→ List of tasks:
A) From the forum thread about Jeff Beck on American Idol, reproduce the part that opens with the words containing "I cannot get" and closes with "turd a turd.".
B) In the forum thread about Jeff Beck on American Idol, what does david henman plan to play in tribute instead of watching the show?

→ Page text:
==================================================
# Jeff Beck alert!! Jeff Beck alert!!



## mhammer (Nov 30, 2007)

This morning's (Wednesday) paper indicates that Jeff Beck will be accompanying all the contestants on American Idol this evening. So if you can stomach all the mutual admiration and teenage angst (and bad song choices), somewhere in there might be one of the only good reasons to watch this show in years.


----------



## david henman (Feb 3, 2006)

...thankfully, i don't have cable, so i'll put on a beck, bogart and appice album in tribute to da man.


----------



## Sneaky (Feb 14, 2006)

I cannot get into "Idol" this year at all. It just seems like cheesey karaoke. I mean, I guess it's always been that way but this year seems particularly bad. And why do the judges seem to love everything. At least Simon Cowell was honest in his judging and called a turd a turd.

I guess I might check it tonight to see JB, but I'm not sure how long I'll last.
==================================================
→ Extracted records:
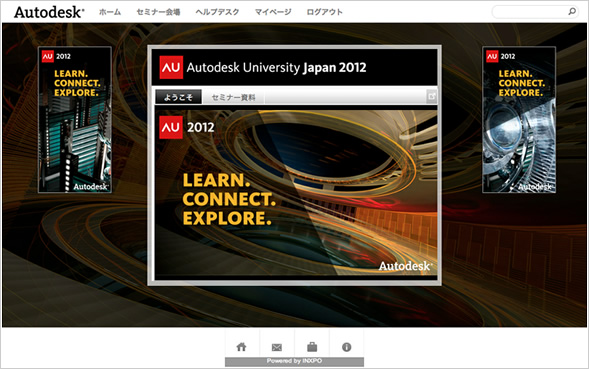Open the envelope mail icon

pos(277,347)
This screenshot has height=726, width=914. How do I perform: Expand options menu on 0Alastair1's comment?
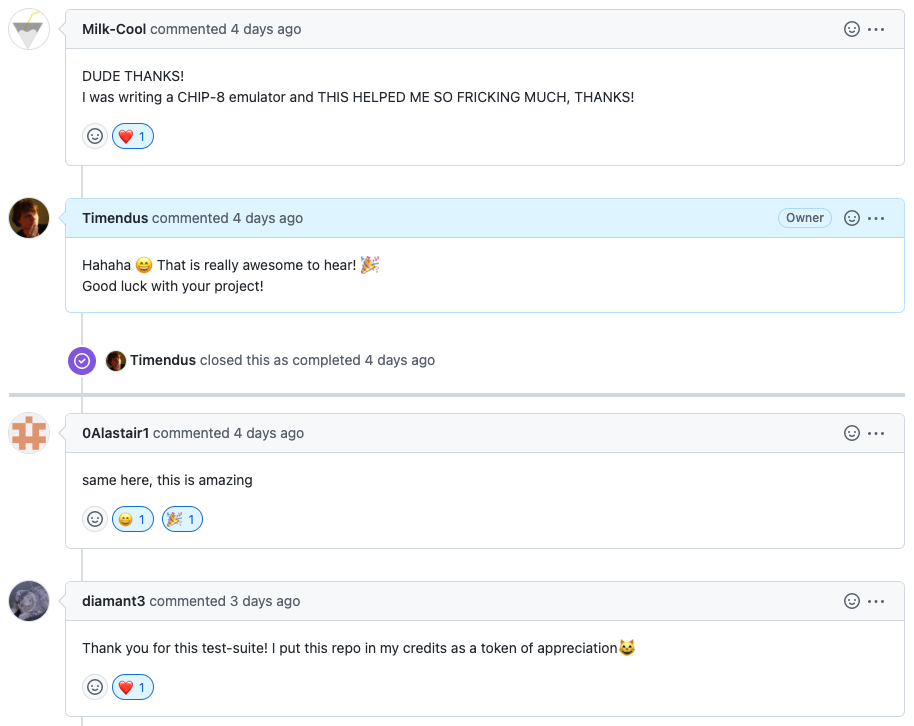pos(877,433)
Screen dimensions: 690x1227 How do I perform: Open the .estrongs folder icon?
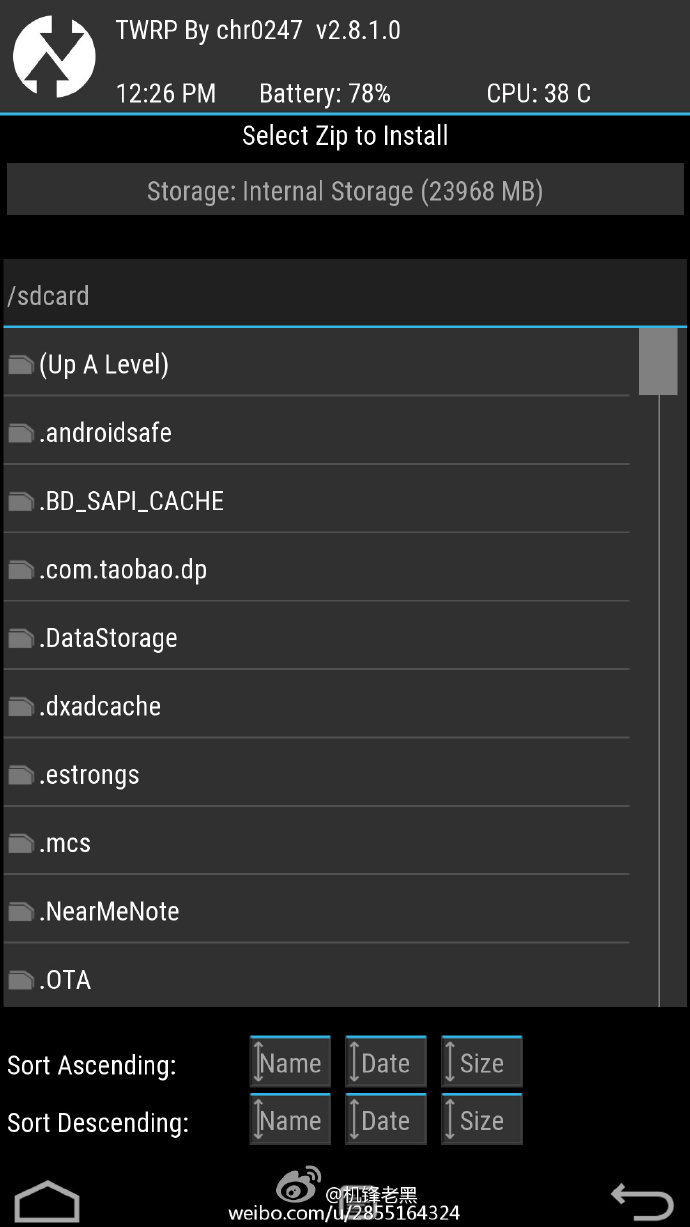(x=20, y=774)

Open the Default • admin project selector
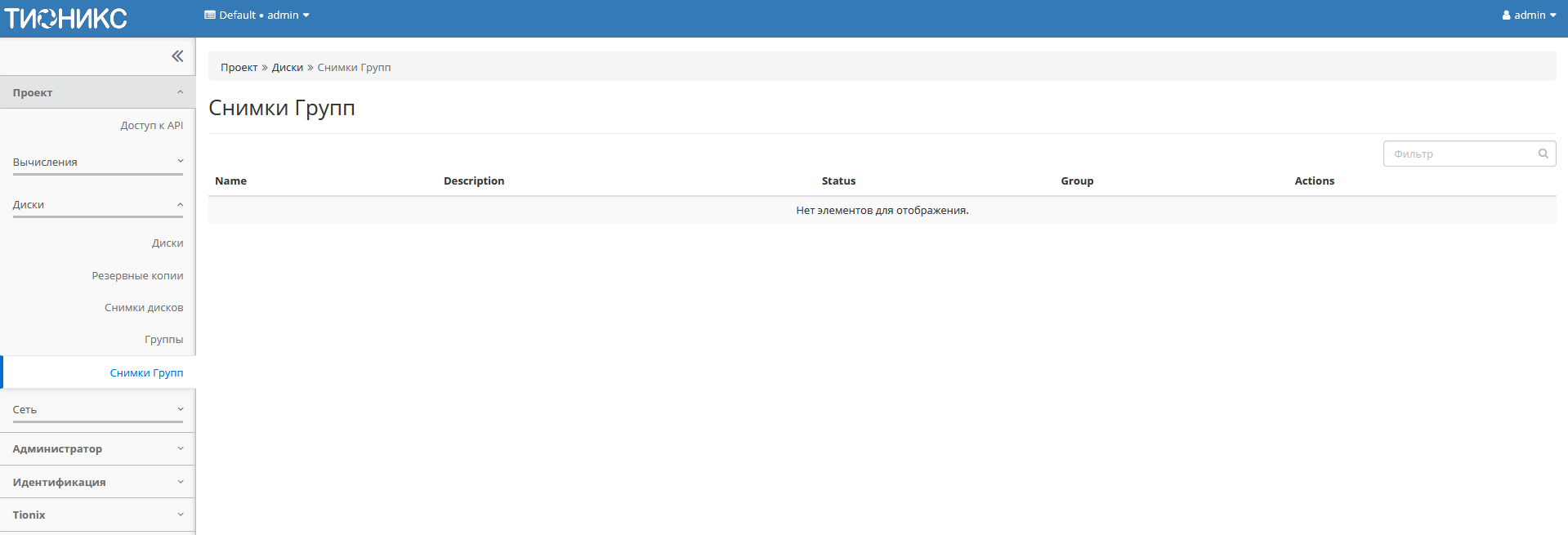257,16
==================================================
→ Task-by-task outputs:
A)
I cannot get into "Idol" this year at all. It just seems like cheesey karaoke. I mean, I guess it's always been that way but this year seems particularly bad. And why do the judges seem to love everything. At least Simon Cowell was honest in his judging and called a turd a turd.

B) A Beck, Bogart and Appice album.